My process will be :

  1. plonk a bunch of negs on the light box, which hopefully has a clear sheet to hold the negs down.
  2. mount my Galaxy S9+ on the selfie stick/tripod (and hooked up to my Linux computer via USB C)
  3. take photos with the bluetooth button, so it’s “steady” on the Samsung handset.
  4. proof the resulting photos (over USB in “realtime”)
  5. use imagemagick (e.g. “convert” and “mogrify” to invert the negatives).

Note - I tried doing the “scan” thing from a decent 14 MP Lumix digital camera and the results were HORRIBLE… ghastly…

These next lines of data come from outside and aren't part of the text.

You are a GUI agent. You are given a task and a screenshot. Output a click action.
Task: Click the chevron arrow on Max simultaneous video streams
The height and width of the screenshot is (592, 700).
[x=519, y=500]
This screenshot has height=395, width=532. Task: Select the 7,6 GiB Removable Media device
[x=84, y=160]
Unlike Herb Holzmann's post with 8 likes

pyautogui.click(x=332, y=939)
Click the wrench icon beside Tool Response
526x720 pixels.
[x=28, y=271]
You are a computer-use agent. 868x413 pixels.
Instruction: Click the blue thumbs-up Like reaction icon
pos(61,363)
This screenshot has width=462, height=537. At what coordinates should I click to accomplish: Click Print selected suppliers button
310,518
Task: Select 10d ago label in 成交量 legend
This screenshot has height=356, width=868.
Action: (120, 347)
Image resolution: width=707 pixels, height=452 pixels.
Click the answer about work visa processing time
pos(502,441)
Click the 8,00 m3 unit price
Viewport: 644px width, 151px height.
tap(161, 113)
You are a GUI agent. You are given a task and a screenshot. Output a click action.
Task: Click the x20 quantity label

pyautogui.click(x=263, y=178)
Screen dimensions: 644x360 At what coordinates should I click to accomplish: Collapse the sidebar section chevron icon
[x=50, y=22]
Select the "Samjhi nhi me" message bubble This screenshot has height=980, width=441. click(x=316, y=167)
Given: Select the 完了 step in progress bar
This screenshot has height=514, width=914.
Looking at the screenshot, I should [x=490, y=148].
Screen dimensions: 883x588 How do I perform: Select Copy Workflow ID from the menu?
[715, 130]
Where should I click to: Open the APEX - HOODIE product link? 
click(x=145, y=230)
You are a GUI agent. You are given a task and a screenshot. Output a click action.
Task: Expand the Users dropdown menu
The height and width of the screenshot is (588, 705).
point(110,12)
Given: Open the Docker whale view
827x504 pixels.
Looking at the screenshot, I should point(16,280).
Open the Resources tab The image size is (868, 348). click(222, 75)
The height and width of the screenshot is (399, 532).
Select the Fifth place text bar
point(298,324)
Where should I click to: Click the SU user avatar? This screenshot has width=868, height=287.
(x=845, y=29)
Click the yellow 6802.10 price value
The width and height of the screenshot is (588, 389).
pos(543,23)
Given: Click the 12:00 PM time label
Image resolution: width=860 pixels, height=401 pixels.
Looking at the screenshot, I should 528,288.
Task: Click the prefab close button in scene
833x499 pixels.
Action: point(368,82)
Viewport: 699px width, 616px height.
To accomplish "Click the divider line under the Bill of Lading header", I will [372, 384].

When I start in “earnest” (can’t start till the light box arrives) - I might ask one of my daughters if we can try with an iPhone to compare results to what a Galaxy S9+ can do… I suspect there won’t be much difference…

Note : I LOVE :heart_eyes: ImageMagick… what a kickarse suite of CLI tools it is… who needs gimp anyway ??? Jeepers, I remember using some stuff from imagemagick in the 1990s, but mostly working with an “engineer” (as in internal combustion engineer) to get it compiled and working on Irix on Silicon Graphix MIPS64 systems running IRIX… I’ve spent days using imagemagick to remove non-black/gray (particular shades of gray) from a bunch of stuff I scanned on my MFP (brother).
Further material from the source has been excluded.